(Data excerpts)
******************************
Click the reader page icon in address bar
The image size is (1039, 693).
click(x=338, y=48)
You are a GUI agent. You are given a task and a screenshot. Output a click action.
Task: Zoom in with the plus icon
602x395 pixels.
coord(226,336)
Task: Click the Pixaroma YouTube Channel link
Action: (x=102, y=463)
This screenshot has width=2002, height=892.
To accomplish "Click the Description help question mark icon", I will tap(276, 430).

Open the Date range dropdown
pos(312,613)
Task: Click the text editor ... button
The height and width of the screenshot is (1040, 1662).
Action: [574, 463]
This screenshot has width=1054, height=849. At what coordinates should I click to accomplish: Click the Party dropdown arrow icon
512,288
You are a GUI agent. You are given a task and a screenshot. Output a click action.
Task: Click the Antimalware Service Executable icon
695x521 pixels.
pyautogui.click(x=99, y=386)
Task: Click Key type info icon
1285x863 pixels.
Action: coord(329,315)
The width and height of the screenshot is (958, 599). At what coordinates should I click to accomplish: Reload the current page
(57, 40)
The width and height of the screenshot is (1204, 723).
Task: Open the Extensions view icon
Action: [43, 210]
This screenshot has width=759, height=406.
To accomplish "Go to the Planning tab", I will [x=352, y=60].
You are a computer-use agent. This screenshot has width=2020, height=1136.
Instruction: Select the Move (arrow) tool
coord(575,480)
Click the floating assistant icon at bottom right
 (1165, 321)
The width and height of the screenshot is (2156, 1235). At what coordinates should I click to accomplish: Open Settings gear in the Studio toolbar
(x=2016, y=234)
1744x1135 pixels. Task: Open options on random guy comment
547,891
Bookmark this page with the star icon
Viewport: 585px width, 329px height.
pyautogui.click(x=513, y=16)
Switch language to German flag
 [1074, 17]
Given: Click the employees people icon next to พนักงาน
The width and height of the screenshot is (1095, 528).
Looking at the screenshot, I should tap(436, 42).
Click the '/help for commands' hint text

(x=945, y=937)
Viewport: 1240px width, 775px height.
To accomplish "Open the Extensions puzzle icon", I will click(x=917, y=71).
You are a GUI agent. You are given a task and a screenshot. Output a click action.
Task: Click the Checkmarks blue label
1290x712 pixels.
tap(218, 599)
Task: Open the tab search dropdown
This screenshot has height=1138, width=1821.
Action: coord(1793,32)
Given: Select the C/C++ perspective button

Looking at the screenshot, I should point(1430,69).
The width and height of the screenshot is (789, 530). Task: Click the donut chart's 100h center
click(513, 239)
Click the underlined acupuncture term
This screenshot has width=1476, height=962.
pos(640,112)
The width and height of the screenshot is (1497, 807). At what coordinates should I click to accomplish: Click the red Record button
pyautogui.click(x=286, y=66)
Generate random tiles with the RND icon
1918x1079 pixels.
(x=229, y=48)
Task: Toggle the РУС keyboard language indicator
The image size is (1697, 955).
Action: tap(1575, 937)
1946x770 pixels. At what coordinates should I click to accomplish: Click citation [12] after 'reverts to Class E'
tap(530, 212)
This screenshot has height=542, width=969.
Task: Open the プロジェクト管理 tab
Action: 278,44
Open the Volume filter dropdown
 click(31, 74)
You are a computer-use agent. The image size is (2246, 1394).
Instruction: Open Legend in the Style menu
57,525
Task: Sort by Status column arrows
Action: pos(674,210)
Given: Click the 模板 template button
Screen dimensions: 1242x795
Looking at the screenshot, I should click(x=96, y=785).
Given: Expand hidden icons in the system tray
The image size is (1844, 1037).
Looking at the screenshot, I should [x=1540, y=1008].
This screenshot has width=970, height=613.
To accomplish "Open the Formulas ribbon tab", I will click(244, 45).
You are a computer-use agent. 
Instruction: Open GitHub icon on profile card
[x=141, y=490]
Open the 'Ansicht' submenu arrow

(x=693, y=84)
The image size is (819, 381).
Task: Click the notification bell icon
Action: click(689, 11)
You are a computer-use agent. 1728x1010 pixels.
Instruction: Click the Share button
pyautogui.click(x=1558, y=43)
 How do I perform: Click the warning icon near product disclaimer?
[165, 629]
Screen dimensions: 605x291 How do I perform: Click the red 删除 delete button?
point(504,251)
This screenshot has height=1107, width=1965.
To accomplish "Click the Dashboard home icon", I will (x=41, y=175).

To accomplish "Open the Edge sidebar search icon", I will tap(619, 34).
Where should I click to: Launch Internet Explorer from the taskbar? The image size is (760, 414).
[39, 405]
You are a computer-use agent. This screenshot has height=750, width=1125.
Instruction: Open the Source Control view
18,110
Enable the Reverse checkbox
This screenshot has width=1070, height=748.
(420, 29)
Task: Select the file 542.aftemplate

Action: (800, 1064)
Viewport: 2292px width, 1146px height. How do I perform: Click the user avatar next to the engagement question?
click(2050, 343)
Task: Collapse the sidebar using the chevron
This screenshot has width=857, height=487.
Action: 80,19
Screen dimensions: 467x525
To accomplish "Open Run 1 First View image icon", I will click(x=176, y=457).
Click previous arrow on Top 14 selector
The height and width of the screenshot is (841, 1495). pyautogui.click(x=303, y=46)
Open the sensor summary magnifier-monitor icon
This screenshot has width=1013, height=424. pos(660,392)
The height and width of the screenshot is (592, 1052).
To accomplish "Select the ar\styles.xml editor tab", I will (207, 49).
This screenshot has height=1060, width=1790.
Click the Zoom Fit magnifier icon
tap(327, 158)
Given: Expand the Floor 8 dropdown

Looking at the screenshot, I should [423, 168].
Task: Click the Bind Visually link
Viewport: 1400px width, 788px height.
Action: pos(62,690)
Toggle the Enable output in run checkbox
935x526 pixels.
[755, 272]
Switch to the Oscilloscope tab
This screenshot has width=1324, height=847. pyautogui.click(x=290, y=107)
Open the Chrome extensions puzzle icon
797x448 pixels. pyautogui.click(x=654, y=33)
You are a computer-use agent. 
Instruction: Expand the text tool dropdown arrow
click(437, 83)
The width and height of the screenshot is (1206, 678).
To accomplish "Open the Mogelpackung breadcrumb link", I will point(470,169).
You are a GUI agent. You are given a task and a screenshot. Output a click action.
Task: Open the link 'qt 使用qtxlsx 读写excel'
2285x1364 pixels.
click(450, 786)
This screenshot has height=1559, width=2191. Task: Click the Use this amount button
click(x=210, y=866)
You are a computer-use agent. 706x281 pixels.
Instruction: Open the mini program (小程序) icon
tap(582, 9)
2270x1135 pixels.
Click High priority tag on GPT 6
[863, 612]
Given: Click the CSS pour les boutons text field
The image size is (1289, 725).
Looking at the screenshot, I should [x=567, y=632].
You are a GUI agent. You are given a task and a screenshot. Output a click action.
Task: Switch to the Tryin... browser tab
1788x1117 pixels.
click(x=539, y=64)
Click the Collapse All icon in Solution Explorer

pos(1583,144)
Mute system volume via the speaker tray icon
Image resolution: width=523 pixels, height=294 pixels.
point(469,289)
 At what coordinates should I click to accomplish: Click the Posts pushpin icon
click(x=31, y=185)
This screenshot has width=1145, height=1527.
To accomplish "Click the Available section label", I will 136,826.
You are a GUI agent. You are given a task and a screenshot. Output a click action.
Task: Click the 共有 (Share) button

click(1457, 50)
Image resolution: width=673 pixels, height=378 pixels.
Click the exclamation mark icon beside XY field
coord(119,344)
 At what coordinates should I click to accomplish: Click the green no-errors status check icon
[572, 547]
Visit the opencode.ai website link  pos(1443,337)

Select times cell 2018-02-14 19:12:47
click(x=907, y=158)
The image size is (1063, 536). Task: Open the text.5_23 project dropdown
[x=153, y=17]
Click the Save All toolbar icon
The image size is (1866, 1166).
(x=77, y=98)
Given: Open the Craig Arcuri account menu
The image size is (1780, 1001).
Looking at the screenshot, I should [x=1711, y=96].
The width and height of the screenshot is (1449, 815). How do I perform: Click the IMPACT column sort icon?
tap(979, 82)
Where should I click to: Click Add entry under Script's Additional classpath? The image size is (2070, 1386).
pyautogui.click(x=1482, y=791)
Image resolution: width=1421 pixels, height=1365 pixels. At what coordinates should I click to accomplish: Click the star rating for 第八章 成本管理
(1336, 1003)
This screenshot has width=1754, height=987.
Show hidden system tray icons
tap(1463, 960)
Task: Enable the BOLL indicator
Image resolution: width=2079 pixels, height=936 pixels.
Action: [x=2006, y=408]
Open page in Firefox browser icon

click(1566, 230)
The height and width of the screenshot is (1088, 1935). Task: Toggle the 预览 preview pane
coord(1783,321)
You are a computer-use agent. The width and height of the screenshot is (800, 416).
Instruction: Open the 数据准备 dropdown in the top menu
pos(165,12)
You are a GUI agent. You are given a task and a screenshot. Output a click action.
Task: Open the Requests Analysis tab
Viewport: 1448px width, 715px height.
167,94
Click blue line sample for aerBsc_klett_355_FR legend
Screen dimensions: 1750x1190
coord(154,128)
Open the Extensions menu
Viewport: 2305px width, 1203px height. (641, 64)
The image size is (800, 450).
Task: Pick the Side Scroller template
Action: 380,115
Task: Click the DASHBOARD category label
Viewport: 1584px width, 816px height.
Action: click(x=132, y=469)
******************************
- _DIRECTIONS_
In the records above, find the lines containing "computer" and copy them.

- _EXPECTED ANSWER_
You are a computer-use agent. This screenshot has width=2020, height=1136.
You are a computer-use agent. The image size is (2246, 1394).
You are a computer-use agent. 
You are a computer-use agent. 1728x1010 pixels.
You are a computer-use agent. This screenshot has height=750, width=1125.
You are a computer-use agent. 
You are a computer-use agent. 706x281 pixels.
You are a computer-use agent. The width and height of the screenshot is (800, 416).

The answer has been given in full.